Given that the two other Musselburgh courses enjoy either a pedigree as the oldest course in the world or has a ‘royal’ appendage, I suspect many people are surprised to learn that the course simply called ‘Musselburgh’ is the highest rated of the 3 in most compilations of Scotland’s courses.
This Musselburgh course opened in 1938 having been designed by James Braid as “a championship” layout. Off the back tees it’s over 6800 years long, and hosts many regional standard competitions, and in the past has held regional Open qualifiers and the Final Qualifier as recently as 2013, such is the best measure of this course.
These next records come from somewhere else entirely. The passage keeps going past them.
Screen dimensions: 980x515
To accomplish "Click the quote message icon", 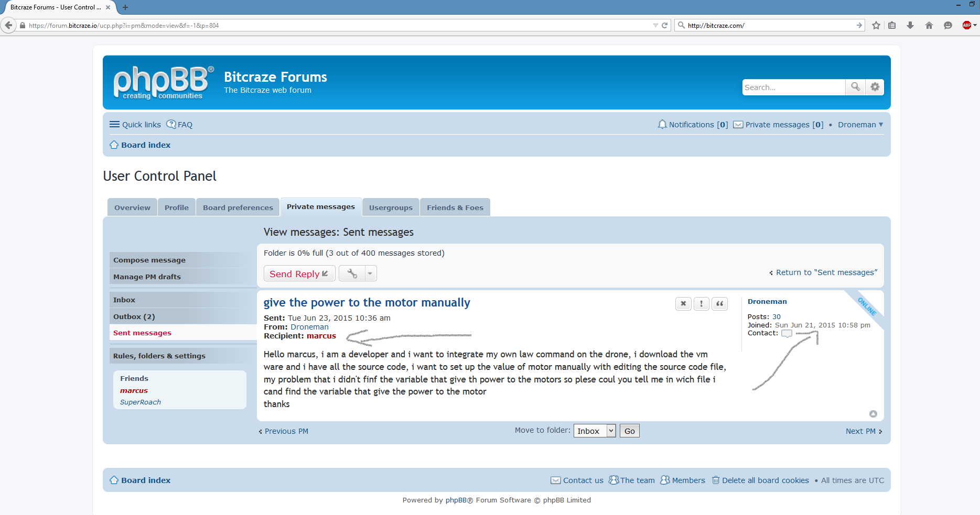I will 719,304.
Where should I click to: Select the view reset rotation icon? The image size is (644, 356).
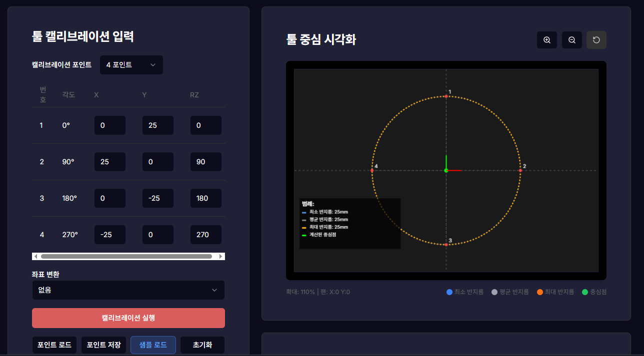(596, 40)
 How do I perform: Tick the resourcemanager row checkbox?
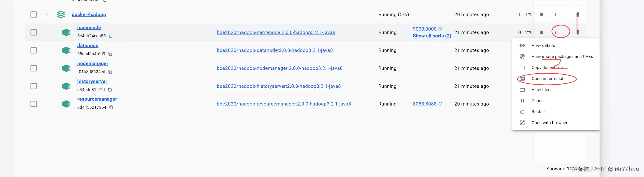point(34,104)
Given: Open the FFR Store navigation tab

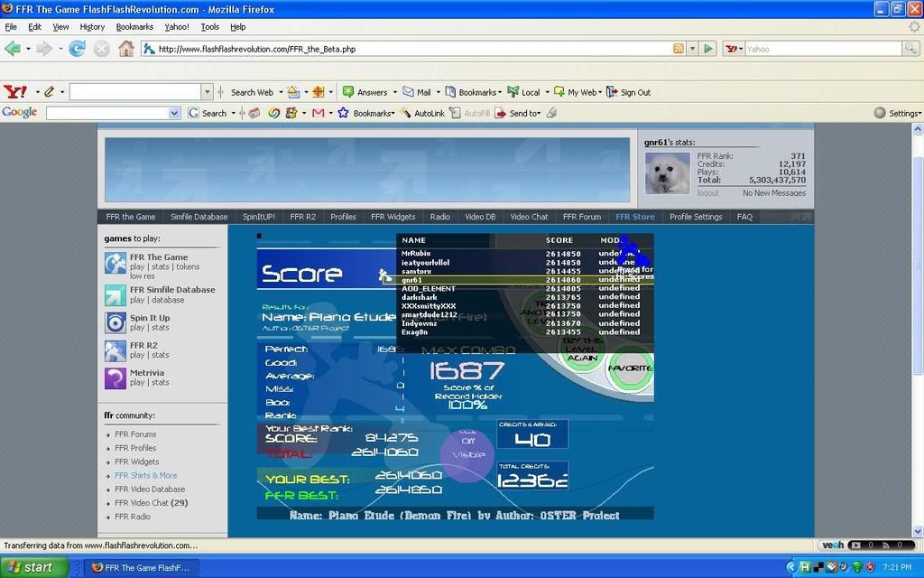Looking at the screenshot, I should pyautogui.click(x=634, y=217).
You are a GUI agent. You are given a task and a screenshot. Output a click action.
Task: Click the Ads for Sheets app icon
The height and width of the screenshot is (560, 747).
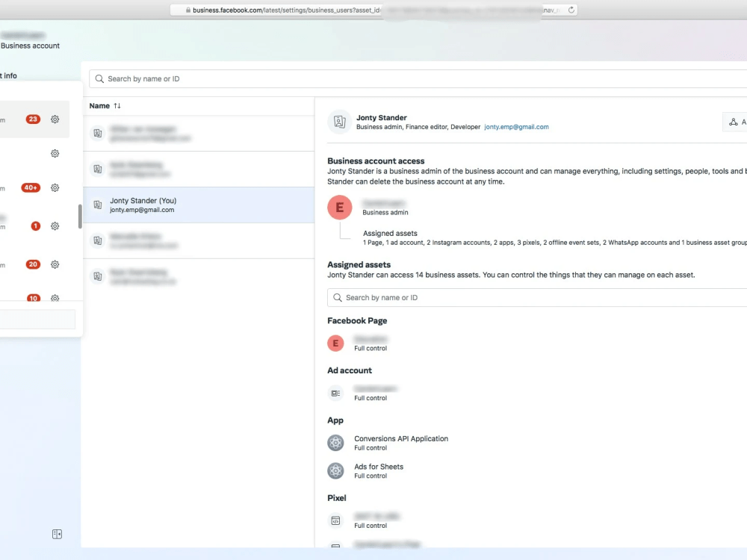335,470
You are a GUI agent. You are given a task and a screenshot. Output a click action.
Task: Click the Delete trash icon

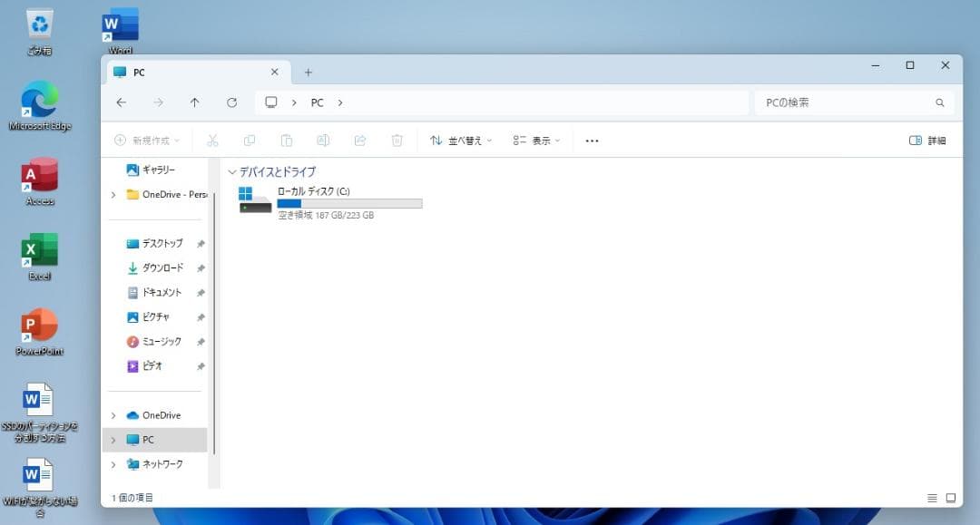click(397, 140)
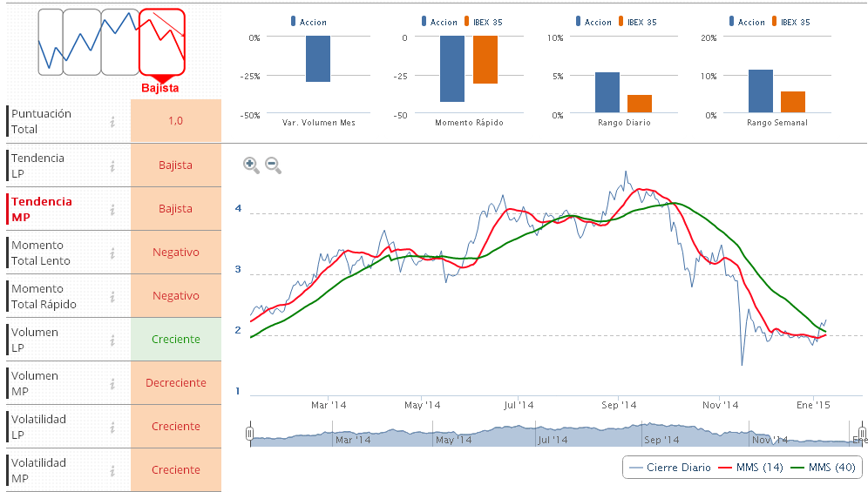The height and width of the screenshot is (492, 868).
Task: Select the highlighted Bajista trend pattern thumbnail
Action: pos(162,42)
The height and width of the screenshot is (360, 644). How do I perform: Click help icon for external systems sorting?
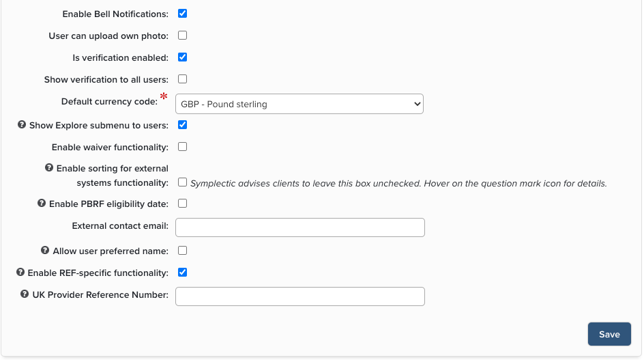point(49,167)
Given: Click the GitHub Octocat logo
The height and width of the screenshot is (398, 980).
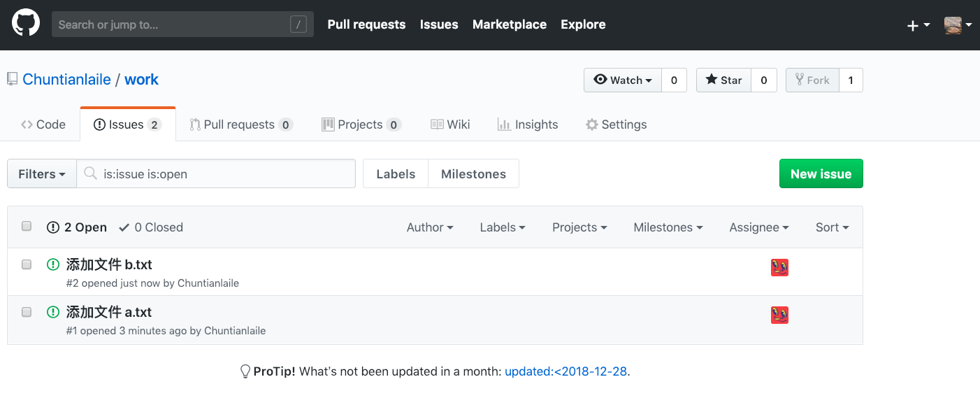Looking at the screenshot, I should 26,24.
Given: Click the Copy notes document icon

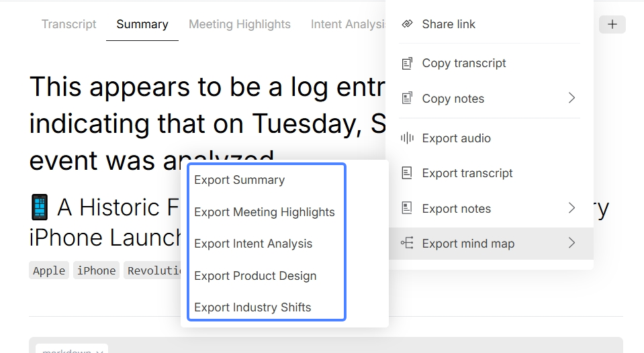Looking at the screenshot, I should 407,98.
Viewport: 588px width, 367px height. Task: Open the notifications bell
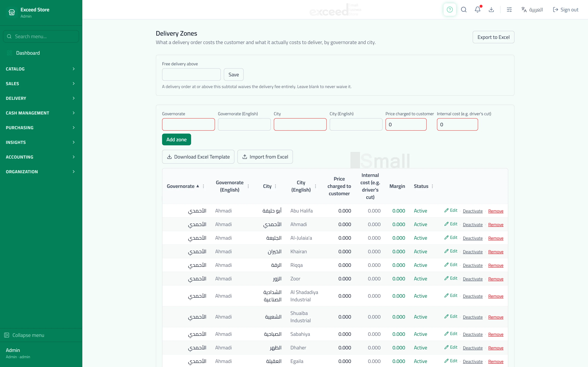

Off the yellow tees, Musselburgh is still over 6200 yards, and given the amount of breeze on the day I played, presented a very stiff challenge. I shot 99, but 3 lost balls accounted for my scoring only 27 stableford points. I drove the ball well, and the often generous fairways allowed for that. The course was in good condition, although it was let down by the poor maintenance of the teeing areas and readers of my other blogs will realise this is one of my common misgivings, especially with a green fee of £60.
Apparently, the golf course was laid out in open parkand, but visionary tree planting during the 1950s has transformed this into a mature parkland setting and I benefited from the late autumnal colour.
The greens were in great condition and very true to putt on, but you needed to be careful with the greenside bunkering, which I thought was the best feature of this nice layout. With the trees fully matured and the constant changes in direction, one needed to keep track of the wind direction.
My favourite holes were the short 3rd, the slight dog leg right 9th, which had a ditch which long drivers needed to be mindful of, and the tough par 4 15th where a water hazard lies at the back of the green which I found having hit my longest 7 iron of the season!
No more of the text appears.